The apparent loss of Turkey's three biggest and most politically significant cities represents a blow to President Recep Tayyip Erdogan's government.
2 min read
01 April, 2019
Erdogan's AKP said it will appeal the local election results in Ankara [AFP/Getty]

Turkish President Tayyip Erdogan's ruling Justice and Development Party (AKP) said on Monday it will appeal the local election results in Ankara in what could change the outcome of the poll, after it lost to the main opposition party in Sunday's elections.

AKP Secretary General Fatih Sahin said his party would appeal the results in every district of the capital, Reuters reported, and that this would make "significant progress" for the ruling party.

The apparent loss of Turkey's three biggest and most politically significant cities represents a blow to President Erdogan's government in an election which has been seen to be the most important test yet for his executive presidency.

Anadolu news agency declared the main opposition party as the likely winner of a knife-edge race for the mayorship of Istanbul. The state-run agency said the People's Republican Party (CHP) candidate Ekrem Imamoglu was in the lead by 0.28 percent over his AKP rival with 99.8 percent of ballot boxes opened

Earlier, Sadi Guven, chief of Turkey's Supreme Electoral Authority (YSK), disputed claims by the AKP and state media that the opposition had lost the hard-fought local elections in Istanbul, saying Imamoglu was in the lead by almost 28,000 votes, with only 80 ballot boxes left to be counted.

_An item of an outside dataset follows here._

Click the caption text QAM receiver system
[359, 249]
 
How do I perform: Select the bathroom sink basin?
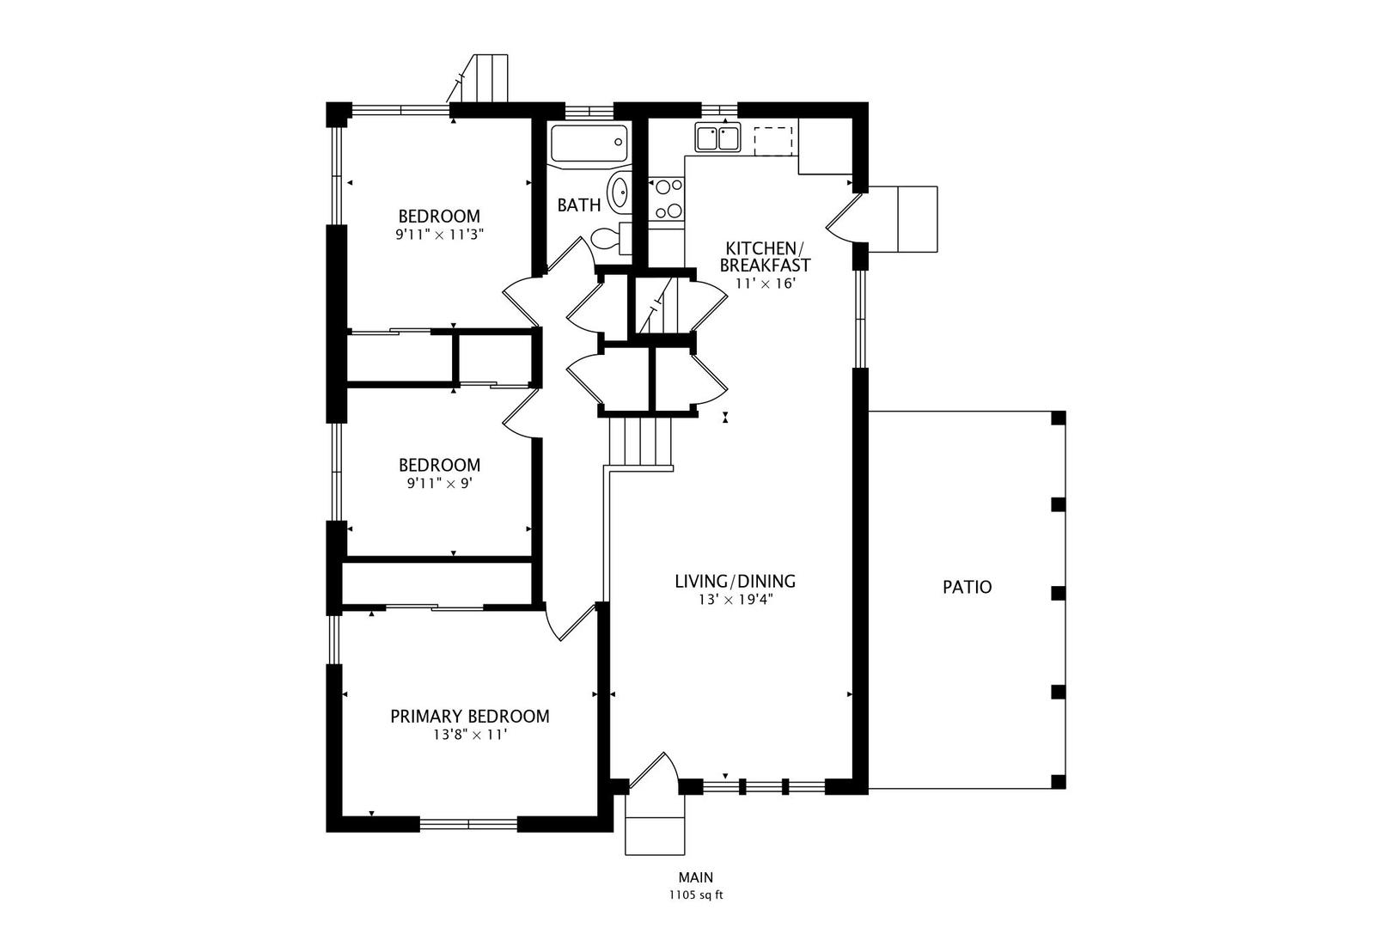click(x=619, y=192)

These results removed former prime minister and ruling AKP candidate Binali Yildirim, who claimed he had won the mayorship on Sunday night, from his Istanbul seat.

The Istanbul mayorship is particularly significant as it was in this position that in 1994 Erdogan began his climb up the political ladder towards being elected as a near-all-powerful president in 2018.

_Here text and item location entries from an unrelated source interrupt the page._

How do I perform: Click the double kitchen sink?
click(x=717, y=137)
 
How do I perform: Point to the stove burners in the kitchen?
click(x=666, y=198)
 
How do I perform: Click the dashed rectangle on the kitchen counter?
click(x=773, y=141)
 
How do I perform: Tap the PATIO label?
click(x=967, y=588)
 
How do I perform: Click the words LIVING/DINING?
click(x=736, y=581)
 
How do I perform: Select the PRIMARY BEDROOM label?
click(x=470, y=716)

It is also a position which, similarly to the Ankara mayorship, has been held by the AKP and its predecessor the Welfare Party (RP) since 1994.

"As of now the CHP candidate has more votes than us," Yildirim acknowledged on Monday afternoon.

However, the former prime minister claimed that there are 216,000 invalid votes which will need to be assessed.

The AKP plans to contest "voting irregularities" in Ankara, Istanbul and Igdir, where the pro-Kurdish HDP beat the AKP and two nationalist parties, according to Daily Sabah.